Here Is a Lesson in Creative Writing
Here is a lesson in creative writing. First rule: Do not use semicolons. They are transvestite hermaphrodites representing absolutely nothing. All they do is show you've been to college.
I want to share with you something I've learned. I'll draw it on the blackboard behind me so you can follow more easily. This is the G-I axis: good fortune-ill fortune. Death and terrible poverty, sickness down here—great prosperity, wonderful health up there. Your average state of affairs here in the middle. This is the B-E axis. B for beginning, E for entropy. Okay. Not every story has that very simple, very pretty shape that even a computer can understand.
Now let me give you a marketing tip. The people who can afford to buy books and magazines and go to the movies don't like to hear about people who are poor or sick, so start your story up here. You will see this story over and over again. People love it, and it is not copyrighted. The story is "Man in Hole," but the story needn't be about a man or a hole. It's: somebody gets into trouble, gets out of it again. It is not accidental that the line ends up higher than where it began. This is encouraging to readers.

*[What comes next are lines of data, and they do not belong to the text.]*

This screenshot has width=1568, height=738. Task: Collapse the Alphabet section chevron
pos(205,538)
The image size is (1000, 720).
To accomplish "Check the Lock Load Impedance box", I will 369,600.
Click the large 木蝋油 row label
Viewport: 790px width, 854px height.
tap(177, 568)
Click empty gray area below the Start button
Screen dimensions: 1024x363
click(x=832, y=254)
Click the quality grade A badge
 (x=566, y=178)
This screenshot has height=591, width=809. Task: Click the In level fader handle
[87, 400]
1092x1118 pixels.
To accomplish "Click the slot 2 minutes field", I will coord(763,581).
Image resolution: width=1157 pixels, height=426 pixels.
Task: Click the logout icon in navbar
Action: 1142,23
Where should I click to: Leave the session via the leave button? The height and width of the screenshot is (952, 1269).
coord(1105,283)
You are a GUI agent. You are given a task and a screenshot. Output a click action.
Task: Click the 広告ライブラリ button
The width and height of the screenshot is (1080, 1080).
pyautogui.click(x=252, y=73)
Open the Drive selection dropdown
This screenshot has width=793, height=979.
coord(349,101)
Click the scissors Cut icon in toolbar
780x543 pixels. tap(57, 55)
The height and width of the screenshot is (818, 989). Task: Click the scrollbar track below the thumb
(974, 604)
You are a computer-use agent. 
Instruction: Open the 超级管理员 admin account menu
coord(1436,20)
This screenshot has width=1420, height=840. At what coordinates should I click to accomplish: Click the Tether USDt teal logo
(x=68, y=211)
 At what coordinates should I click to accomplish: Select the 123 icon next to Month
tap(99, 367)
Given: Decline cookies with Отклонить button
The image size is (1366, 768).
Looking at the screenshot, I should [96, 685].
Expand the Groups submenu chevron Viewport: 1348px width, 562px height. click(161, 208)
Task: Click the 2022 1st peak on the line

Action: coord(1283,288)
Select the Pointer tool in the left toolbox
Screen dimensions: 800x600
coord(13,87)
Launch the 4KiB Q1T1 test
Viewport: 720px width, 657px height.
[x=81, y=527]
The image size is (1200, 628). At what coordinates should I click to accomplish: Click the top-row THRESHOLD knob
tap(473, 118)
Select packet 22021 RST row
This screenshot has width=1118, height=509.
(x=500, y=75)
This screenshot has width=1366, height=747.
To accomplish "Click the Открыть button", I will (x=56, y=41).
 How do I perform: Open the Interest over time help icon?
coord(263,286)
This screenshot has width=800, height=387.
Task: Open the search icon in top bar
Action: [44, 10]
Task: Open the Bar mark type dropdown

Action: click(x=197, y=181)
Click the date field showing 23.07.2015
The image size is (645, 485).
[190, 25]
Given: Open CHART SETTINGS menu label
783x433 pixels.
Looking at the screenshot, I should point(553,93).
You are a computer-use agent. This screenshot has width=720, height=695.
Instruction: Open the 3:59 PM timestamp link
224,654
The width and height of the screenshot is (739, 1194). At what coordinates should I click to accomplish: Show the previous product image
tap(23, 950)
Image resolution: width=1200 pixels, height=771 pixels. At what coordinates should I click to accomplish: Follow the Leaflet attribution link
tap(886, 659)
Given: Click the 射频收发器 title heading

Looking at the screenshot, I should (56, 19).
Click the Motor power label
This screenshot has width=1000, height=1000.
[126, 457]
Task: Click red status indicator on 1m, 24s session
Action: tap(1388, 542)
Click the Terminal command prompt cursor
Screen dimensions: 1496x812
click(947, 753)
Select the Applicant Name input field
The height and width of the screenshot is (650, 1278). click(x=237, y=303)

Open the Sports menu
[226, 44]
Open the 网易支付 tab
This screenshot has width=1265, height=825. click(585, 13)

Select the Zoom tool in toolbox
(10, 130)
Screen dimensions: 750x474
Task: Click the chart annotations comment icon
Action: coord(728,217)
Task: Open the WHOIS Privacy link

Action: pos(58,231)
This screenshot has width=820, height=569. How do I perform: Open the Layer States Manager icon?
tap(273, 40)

One of the most popular stories ever told starts down here. Who is this person who's despondent? She's a girl of about fifteen or sixteen whose mother had died, so why wouldn't she be low? And her father got married almost immediately to a terrible battle-axe with two mean daughters. You've heard it?
Now, I don't mean to intimidate you, but after being a chemist as an undergraduate at Cornell, after the war I went to the University of Chicago and studied anthropology, and eventually I took a masters degree in that field. Saul Bellow was in that same department, and neither one of us ever made a field trip. Although we certainly imagined some.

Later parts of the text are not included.